Wat is er dus nog veel van hoofdijzers te vinden in uw Vaderland! Hoe veel meer dan ik ooit had kunnen vermoeden![4] En te weten, dat het juist de vrouliên zijn van frieschen stam, die hoofdijzers dragen, overal, van de Elve[5] en daar benoorden, tot de Schelde en daar bezuden! Uwe vlaamsche kerels in de middeleeuen, waren ongetwijfeld reine Friesen. Het friesche bloed, de friesche volksaard, vrij en vroed, slecht en recht, zit nog vast in 't hedendaagsche nakroost der oude Vlamingen. Ik speure 't in alles p2bij U, en de Heeren Duclos, de Bo, Gaillard, en met welke wakkere Vlamingen ik maar meer de eere en het genoegen heb in kennis te zijn gekomen.
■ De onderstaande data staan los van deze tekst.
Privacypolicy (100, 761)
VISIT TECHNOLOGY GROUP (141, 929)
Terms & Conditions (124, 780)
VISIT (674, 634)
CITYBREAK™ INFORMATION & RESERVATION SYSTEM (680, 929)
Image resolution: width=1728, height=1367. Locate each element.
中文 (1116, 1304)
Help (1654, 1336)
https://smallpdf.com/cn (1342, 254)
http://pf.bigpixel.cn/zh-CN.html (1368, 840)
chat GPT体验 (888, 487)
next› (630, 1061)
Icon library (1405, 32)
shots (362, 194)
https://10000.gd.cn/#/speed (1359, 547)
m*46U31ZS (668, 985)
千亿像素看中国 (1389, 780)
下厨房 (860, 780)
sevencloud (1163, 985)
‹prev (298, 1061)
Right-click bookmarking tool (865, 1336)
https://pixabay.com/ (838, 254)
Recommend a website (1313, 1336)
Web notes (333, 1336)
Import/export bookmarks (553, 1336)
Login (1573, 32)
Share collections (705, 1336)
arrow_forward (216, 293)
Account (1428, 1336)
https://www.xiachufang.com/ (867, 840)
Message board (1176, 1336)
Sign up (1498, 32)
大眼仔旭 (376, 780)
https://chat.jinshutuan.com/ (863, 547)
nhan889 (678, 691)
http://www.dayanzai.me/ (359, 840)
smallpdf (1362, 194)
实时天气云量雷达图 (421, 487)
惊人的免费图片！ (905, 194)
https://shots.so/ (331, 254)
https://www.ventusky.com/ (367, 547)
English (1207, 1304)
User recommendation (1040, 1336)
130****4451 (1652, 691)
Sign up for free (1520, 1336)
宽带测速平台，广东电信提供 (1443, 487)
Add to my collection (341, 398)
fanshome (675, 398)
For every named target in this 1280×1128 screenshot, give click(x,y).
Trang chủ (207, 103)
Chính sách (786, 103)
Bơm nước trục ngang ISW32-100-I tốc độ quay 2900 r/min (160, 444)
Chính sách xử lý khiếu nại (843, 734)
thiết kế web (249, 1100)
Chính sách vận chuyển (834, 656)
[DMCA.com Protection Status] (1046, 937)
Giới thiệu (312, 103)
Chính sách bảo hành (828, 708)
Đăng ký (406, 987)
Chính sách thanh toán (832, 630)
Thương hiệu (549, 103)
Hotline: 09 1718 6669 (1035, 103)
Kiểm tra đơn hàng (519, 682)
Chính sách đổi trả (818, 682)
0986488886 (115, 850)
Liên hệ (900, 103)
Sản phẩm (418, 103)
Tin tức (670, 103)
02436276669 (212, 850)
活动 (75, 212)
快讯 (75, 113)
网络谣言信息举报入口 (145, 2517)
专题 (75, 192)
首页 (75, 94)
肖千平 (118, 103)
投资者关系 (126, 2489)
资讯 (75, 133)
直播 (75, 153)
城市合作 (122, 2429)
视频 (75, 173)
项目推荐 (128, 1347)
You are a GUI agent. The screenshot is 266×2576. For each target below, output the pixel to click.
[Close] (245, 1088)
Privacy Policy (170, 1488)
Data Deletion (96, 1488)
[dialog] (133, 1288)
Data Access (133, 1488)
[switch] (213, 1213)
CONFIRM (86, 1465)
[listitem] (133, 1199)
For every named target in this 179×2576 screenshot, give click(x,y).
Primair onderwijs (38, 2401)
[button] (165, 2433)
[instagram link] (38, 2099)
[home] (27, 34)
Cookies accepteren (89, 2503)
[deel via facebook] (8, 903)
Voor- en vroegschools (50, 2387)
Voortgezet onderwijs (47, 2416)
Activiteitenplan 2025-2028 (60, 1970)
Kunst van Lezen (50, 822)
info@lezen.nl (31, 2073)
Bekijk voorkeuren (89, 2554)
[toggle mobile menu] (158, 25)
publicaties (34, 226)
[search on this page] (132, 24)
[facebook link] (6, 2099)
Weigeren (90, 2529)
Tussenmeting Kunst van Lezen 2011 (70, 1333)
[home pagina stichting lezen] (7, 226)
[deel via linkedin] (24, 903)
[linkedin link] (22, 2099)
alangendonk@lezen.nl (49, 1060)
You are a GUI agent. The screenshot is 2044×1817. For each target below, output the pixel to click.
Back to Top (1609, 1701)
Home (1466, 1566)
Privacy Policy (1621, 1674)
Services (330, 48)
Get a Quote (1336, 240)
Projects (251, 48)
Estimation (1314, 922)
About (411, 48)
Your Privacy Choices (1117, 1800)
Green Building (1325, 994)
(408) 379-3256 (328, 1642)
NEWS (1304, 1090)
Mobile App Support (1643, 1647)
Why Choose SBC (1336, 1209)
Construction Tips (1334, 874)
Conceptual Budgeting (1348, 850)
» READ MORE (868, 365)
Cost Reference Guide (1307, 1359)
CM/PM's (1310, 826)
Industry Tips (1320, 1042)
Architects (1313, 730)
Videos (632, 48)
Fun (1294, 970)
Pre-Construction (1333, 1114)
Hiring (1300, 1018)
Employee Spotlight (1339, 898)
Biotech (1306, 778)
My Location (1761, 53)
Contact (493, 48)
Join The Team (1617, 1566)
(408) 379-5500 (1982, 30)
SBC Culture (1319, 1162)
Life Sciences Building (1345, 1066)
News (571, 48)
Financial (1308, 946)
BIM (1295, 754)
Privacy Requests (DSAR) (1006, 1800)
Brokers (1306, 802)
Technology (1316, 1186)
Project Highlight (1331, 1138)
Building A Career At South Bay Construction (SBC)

Mij wondert het maar, dat er nog zoo vele van 't hoofdijzer in Vlaanderen te vinden is, terwijl het toch uw eigen aandacht schijnt te zijn ontgaan! Heeft nooit een vlaamsche oudheidkundige aan dit onderwerp zijn opmerkzaamheid gewijd?
Ja, dat “oorijzer = pootijzer hier en daar in Noord-Holland"[6] heb ik in Noord en Zuid, in "den beerput" (gelijk men hier dat fraaie tijdschrift wel noemt)) wel gelezen. De man die dat daarin plaatsen liet, heeft lijkwel niet goed gehoord. "Pootijzer" wordt nooit gezeid, wel "poothaarnaald, pootnaald", gelijk ik reeds in de noot op bl. 22 van den overdruk van mijn opstel "Een en ander aangaande de kleederdracht der Friesinnen"[7] in uw bezit[8] meedeelde. Maar de pootnaald en is het hoofdijzer niet. Ik heb een stukske geschreven om deze verkeerde opgave in Noord & Zuid te wraken. In 't volgende nummer zal men 't opnemen, denk ik.[9] Het woord hoofdijzer is beter dan oorijzer. In Friesland gebruikt men uitsluitend het laatste woord, in Holland ook wel het eerste. Uwe afleiding van dit verkeerd verstane woord pootijzer van hood-, hoofdijzer kan ik niet aannemen, van hoe veel scherpzinnigheid ze ook moge getugen. Want dit noordhollandsche woord p3poot is het oudfriesche woord porta = voorhoofd, stern. Zie ook mijn Dialecticon, I, 440.[10]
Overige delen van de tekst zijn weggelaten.